Goodbye Brad – It takes some luck, ability and professionalism to start 38 straight Premier League games, it takes a huge dollop of all three to start a record 310 consecutive games as Brad Friedel did between August 2004 and October 2012 for Blackburn, Aston Villa and Tottenham. In a league where managers such as Allardyce and Tony Pulis run big, sharp-elbowed players at goalies from every set piece, that streak is a testament to Friedel's toughness, durability and size. It is also a testament to his ability. The American is good at what he does.

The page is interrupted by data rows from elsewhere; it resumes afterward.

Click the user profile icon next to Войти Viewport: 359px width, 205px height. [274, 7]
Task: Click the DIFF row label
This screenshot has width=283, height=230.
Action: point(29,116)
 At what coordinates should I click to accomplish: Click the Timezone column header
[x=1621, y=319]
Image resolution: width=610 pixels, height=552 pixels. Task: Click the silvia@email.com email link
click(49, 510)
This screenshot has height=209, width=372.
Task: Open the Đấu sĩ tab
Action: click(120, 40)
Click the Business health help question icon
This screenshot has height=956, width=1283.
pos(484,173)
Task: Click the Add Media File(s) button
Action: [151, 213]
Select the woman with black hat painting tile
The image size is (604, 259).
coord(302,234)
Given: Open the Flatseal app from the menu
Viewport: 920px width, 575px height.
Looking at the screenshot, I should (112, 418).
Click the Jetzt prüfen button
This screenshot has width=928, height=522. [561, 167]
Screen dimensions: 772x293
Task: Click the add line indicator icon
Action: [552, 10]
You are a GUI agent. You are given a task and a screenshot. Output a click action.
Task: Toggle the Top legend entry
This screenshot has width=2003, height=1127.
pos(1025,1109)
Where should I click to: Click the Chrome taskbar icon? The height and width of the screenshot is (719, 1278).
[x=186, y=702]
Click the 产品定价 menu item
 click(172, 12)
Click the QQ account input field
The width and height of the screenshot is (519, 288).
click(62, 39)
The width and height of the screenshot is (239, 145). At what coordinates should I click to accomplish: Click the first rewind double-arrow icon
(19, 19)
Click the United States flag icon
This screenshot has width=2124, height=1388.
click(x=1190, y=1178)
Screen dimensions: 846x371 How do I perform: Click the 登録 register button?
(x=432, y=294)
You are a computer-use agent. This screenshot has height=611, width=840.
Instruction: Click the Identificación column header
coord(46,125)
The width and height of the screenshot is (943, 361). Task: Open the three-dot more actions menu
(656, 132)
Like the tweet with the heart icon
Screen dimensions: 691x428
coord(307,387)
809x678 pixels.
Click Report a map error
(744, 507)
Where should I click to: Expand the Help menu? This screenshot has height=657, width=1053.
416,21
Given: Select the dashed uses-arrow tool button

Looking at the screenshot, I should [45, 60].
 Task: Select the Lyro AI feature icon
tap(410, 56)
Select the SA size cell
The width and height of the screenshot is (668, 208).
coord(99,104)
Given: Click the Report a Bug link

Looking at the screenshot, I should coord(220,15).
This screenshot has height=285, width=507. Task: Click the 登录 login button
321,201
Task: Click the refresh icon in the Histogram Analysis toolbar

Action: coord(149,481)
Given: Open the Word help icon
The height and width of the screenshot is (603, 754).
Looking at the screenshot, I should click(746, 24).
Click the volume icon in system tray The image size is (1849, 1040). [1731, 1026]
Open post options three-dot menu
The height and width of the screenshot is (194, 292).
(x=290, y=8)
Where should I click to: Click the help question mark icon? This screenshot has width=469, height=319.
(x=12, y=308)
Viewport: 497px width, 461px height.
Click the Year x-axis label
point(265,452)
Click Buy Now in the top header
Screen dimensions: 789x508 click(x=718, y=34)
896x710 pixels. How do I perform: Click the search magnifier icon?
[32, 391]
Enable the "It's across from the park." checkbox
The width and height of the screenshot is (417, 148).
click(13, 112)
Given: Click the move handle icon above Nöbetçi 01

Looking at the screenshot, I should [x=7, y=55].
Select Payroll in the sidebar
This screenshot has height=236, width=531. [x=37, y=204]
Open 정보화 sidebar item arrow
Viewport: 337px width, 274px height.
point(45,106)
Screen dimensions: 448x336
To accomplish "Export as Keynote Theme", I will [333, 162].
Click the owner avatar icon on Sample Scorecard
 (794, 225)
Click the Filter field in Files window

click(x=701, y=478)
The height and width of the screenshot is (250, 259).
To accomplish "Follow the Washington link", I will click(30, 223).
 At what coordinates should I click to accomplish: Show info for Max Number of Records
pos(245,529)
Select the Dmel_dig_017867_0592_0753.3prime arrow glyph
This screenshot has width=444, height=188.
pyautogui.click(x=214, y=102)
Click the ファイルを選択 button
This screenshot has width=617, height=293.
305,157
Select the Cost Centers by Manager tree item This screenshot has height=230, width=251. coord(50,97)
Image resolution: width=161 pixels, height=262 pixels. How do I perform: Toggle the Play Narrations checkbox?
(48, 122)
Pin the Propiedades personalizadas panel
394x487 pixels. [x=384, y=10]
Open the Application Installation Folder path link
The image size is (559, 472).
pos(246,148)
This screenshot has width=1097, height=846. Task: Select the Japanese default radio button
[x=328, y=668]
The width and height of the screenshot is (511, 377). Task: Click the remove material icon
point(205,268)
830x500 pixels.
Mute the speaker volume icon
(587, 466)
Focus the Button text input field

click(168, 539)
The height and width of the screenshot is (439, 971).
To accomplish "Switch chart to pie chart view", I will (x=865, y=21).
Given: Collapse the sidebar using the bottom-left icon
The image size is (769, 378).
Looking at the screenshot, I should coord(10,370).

It might have been nice for Friedel to say goodbye to English soccer on the field at Goodison on Sunday, especially with Tim Howard, who is second behind Friedel in Premier League appearances by an American, in the opposite goal. But with Tottenham's traditional consolation prize of fifth place on the line, Spurs manager Mauricio Pochettino didn't name Friedel on the bench. Everton's manager, Roberto Martínez, did show there is room for sentimentality in soccer by naming Sylvain Distin on the bench. Everton brought the 37-year-old on for a six-minute curtain call at the end. But Friedel made 450 appearances because he deserved to, not because managers felt sorry for him.

With Friedel omitted and Brad Guzan on the bench for Aston Villa, only two Americans, Howard and Geoff Cameron of Stoke started on Sunday. While the past was banished from the Tottenham bench, the future might have been sitting there. DeAndre Yedlin, a 21-year-old US international, waited in vain to make his Premier League debut. It will come.